Jump across continents and oceans, to a movie theatre in New Delhi, where I watched Margarita with a Straw. Starring Kalki Koechlin, Margarita follows the life of Laila, a teenager with cerebral palsy. Like any other teenager, Laila has crushes, surfs the Internet for erotica, and is totally unabashed about her sexuality – much to the horror of her conservative mother. Laila falls in love, has her heart broken, falls in love and lust again, explores her sexuality with a man and with a woman, comes out to her mother (who is initially horrified), and gets on with the business of feistily living her life and sipping her margaritas, like many of us do. Only, most of us do not accord the same privileges to someone who uses a wheelchair. Someone who uses a wheelchair and wants to have sex.
So rarely are the words disability and sexuality put together, let alone an entire mainstream movie dedicated to the theme, that Margarita stands as a proud anomaly. In a review of the film, Shubra Gupta (April 17, 2015, The Indian Express) asks, “Do the disabled `also’ desire? Do they, in other words which I will not mince, dream and drowse and long for sexual exploration and intimacy? Hell, yeah. Of course they do. There is no ‘also’, which all of us so-called ‘able’ people add into the mix.
People with disabilities are people like everyone else, and, like everyone else, have feelings. But this isn’t something we publicly acknowledge, even if we are informed. There may be some dreary discourse about `these things’ in seminars and institutions which are run for ‘those people’, but the movies almost never frontline a challenged person unless they are to be put on pedestals and made into heroes who struggle against monumental odds to, mostly, win sporting trophies.”

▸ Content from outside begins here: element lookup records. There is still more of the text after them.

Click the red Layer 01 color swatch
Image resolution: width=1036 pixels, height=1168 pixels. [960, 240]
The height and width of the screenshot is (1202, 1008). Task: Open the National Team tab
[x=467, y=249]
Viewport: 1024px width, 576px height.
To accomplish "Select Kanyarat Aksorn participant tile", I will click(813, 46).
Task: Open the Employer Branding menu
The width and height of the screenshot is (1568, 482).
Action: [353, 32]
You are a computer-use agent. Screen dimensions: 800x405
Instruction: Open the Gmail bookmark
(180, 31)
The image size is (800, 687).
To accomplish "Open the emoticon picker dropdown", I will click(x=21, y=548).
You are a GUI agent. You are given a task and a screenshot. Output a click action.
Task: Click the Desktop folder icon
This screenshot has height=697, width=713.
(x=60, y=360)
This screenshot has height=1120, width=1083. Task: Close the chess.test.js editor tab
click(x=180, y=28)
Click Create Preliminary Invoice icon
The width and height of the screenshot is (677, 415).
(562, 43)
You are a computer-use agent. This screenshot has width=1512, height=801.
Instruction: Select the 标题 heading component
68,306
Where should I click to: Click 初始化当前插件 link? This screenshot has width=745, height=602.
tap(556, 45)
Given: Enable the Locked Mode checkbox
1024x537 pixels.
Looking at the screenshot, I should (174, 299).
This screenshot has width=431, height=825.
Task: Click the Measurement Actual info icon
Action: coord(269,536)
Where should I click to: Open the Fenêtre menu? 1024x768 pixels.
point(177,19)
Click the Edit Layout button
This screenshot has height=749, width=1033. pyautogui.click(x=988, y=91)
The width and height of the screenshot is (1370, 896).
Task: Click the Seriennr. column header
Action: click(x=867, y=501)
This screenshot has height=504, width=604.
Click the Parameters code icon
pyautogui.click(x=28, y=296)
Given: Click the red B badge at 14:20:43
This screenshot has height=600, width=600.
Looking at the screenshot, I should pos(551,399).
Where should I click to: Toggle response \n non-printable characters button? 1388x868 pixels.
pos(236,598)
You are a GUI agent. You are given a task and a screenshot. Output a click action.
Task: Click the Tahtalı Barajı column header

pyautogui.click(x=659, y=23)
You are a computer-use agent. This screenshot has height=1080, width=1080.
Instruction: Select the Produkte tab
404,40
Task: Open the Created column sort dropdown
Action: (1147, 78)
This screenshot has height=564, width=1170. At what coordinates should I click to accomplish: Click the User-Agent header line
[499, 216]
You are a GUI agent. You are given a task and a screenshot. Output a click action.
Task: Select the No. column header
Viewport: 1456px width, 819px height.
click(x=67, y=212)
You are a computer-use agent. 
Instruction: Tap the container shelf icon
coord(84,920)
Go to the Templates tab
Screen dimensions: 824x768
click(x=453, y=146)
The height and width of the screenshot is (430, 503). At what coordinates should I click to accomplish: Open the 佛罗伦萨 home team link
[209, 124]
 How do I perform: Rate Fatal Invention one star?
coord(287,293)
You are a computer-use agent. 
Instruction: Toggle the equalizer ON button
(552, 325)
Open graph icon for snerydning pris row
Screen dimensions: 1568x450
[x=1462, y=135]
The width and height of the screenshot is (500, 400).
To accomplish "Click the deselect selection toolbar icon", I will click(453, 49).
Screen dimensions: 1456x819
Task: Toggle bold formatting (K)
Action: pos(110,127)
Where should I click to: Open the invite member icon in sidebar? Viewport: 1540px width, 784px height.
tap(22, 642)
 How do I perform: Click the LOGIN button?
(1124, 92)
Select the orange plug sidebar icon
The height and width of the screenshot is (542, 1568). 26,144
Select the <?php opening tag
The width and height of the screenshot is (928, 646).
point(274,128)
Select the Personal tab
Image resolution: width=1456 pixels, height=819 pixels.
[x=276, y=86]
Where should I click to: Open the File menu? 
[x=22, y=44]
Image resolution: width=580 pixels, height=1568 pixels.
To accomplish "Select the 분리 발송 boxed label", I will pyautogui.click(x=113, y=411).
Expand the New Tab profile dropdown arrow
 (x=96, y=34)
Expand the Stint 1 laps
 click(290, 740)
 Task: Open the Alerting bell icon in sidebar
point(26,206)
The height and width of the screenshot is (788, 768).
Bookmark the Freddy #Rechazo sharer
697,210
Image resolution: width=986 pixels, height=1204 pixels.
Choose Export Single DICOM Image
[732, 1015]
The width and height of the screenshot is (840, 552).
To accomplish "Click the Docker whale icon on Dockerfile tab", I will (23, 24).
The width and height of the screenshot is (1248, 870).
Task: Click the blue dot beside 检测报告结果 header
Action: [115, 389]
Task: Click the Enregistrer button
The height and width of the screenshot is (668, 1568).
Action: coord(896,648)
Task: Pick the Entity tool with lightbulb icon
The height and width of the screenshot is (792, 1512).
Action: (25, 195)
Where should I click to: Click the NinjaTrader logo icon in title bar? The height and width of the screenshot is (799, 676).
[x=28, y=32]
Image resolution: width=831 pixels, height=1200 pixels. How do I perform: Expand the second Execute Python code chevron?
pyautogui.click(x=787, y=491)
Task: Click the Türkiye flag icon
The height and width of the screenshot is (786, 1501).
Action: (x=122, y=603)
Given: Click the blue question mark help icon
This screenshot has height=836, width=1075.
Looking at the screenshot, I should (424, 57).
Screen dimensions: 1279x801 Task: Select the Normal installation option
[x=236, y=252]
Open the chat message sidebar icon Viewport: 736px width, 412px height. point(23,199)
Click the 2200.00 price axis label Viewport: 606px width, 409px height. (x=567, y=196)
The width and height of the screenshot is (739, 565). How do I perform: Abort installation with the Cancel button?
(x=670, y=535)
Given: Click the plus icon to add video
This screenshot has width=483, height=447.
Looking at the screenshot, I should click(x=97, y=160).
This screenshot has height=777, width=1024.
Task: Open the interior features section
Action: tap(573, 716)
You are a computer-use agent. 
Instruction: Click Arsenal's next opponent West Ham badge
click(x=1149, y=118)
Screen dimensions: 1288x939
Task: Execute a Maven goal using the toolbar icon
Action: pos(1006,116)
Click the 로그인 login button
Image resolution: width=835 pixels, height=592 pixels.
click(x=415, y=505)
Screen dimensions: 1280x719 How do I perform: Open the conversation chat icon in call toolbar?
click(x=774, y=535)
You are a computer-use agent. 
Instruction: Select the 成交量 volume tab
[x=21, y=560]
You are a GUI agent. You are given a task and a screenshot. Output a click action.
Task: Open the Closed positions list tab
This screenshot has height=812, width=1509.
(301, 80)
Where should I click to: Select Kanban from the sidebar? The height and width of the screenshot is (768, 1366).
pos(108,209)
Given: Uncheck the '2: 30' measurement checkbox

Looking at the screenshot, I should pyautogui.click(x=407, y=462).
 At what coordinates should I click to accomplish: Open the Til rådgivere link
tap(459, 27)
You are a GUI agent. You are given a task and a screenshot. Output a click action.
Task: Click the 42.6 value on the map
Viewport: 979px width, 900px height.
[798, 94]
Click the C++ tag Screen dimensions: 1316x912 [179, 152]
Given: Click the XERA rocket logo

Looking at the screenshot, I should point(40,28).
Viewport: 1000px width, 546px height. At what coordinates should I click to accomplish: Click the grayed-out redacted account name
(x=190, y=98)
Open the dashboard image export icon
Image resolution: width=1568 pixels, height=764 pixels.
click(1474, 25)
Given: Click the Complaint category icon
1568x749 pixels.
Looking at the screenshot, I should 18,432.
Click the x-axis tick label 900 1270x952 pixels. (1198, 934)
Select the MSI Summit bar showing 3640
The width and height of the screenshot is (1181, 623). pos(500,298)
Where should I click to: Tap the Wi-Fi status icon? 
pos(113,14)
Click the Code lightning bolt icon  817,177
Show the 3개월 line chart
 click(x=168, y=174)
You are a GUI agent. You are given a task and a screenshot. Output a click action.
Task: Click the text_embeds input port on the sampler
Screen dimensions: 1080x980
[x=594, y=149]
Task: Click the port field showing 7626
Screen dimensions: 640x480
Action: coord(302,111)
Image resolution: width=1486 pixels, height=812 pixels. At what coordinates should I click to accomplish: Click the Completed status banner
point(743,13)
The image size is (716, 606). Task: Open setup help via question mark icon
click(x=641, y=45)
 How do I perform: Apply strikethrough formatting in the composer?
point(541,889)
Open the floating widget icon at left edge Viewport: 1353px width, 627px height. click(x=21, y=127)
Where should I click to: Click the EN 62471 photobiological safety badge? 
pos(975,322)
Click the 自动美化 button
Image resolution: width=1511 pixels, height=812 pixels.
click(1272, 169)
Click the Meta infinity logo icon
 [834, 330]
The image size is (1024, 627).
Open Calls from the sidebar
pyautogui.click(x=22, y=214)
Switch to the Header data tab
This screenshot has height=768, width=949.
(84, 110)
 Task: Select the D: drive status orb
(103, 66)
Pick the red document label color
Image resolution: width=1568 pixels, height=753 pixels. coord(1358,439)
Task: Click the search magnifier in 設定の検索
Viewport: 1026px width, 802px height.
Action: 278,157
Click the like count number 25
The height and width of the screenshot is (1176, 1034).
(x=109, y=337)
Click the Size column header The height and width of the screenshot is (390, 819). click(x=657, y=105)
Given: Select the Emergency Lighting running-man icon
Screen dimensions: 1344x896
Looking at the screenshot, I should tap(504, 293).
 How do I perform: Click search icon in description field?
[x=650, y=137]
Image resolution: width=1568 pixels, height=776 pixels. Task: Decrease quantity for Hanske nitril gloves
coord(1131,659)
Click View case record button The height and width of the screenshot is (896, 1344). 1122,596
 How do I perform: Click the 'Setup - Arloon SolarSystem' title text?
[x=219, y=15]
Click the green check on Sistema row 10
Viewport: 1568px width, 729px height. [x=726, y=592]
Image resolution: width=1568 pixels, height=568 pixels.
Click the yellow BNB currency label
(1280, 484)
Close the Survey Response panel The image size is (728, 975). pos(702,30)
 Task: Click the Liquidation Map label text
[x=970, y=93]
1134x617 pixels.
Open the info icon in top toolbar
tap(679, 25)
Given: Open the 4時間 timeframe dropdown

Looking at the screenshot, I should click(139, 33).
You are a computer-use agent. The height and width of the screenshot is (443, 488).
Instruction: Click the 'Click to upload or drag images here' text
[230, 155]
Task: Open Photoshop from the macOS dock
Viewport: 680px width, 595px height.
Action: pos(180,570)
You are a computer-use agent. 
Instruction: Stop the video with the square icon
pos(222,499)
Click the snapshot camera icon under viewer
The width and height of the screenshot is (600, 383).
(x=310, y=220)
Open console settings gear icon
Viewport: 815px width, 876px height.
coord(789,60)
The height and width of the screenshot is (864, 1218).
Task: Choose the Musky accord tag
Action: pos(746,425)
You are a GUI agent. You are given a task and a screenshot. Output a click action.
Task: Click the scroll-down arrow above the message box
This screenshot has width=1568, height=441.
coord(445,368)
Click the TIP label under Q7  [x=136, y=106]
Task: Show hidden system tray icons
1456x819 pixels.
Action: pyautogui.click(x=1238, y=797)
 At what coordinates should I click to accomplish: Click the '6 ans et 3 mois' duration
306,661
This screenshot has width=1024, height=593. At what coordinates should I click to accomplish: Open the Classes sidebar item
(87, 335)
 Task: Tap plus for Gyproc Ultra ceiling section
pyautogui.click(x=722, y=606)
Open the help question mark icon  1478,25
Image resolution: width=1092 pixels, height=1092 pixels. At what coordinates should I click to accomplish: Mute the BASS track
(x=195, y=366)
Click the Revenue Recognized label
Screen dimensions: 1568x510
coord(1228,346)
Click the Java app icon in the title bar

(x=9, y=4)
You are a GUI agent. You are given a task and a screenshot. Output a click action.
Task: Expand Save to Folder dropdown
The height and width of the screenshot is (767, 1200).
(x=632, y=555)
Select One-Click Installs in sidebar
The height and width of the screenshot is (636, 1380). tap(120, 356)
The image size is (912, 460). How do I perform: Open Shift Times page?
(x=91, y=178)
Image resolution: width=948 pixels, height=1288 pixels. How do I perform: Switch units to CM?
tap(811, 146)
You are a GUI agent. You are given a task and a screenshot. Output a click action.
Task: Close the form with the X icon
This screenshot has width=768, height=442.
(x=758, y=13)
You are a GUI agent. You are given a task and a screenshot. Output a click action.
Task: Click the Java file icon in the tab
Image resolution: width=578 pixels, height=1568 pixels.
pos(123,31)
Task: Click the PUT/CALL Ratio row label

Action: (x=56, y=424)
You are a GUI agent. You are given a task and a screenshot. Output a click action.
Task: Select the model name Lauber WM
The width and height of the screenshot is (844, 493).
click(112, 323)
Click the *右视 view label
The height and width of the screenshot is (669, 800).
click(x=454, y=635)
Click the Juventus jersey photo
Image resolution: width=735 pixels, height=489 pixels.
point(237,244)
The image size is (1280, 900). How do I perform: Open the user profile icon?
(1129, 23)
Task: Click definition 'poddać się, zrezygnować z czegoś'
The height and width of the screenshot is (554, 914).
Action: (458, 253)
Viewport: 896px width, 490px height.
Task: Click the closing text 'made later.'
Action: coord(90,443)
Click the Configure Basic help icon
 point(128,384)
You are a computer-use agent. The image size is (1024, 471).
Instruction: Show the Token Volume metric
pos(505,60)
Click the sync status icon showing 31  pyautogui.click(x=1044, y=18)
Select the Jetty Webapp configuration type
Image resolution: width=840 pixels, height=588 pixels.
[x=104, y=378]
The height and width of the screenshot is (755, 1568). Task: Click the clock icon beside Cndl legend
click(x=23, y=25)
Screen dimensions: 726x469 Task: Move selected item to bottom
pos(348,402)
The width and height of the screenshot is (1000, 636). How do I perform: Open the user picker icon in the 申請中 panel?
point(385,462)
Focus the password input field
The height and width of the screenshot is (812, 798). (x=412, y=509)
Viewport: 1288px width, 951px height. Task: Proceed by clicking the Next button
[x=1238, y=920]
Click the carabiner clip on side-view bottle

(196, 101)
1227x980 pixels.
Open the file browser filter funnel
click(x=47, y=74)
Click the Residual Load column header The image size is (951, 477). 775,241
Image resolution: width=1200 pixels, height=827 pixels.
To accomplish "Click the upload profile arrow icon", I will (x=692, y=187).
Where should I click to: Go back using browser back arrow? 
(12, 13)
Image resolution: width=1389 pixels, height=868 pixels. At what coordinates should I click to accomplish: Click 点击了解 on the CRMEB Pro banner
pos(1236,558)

Filmmaker Shonali Bose, who identifies as bisexual, says the film is based on a combination of her own experiences and that of her cousin, Malini Chib, who lives with cerebral palsy. Bose has publicly stated that she hopes that the film contributes towards the debate over Section 377 of the Indian Penal Code, which criminalises homosexual sex.
Both The Imitation Game and Margarita, released in the last year but set in times more than 50 years apart, address the fear of forbidden sexual desire. In The Imitation Game, Alan Turing is not seen as a sexual being – but once his sexuality is discovered, he is crucified for it. Similarly, in Margarita, we see how the queer, disabled body can be stripped of desire, but in the case of Laila, we see her fighting back.
Ultimately, for me, films offer new ways of seeing things. I have learnt a lot about bodies and desire from cinema – that pain can be pain for some but pleasure for others, that transactional sex for money isn’t a crime, that all people can and do feel pleasure. Most of all, films have changed the way I think about and judge sex and sexual desire. They have helped me look at the human body with fresh eyes, and by presenting bodies and sexualities in all their multiplicity and diversity, films have helped me, as author Arundhati Roy writes, to imagine “another world is not only possible, she is on her way. On a quiet day, I can hear her breathing”.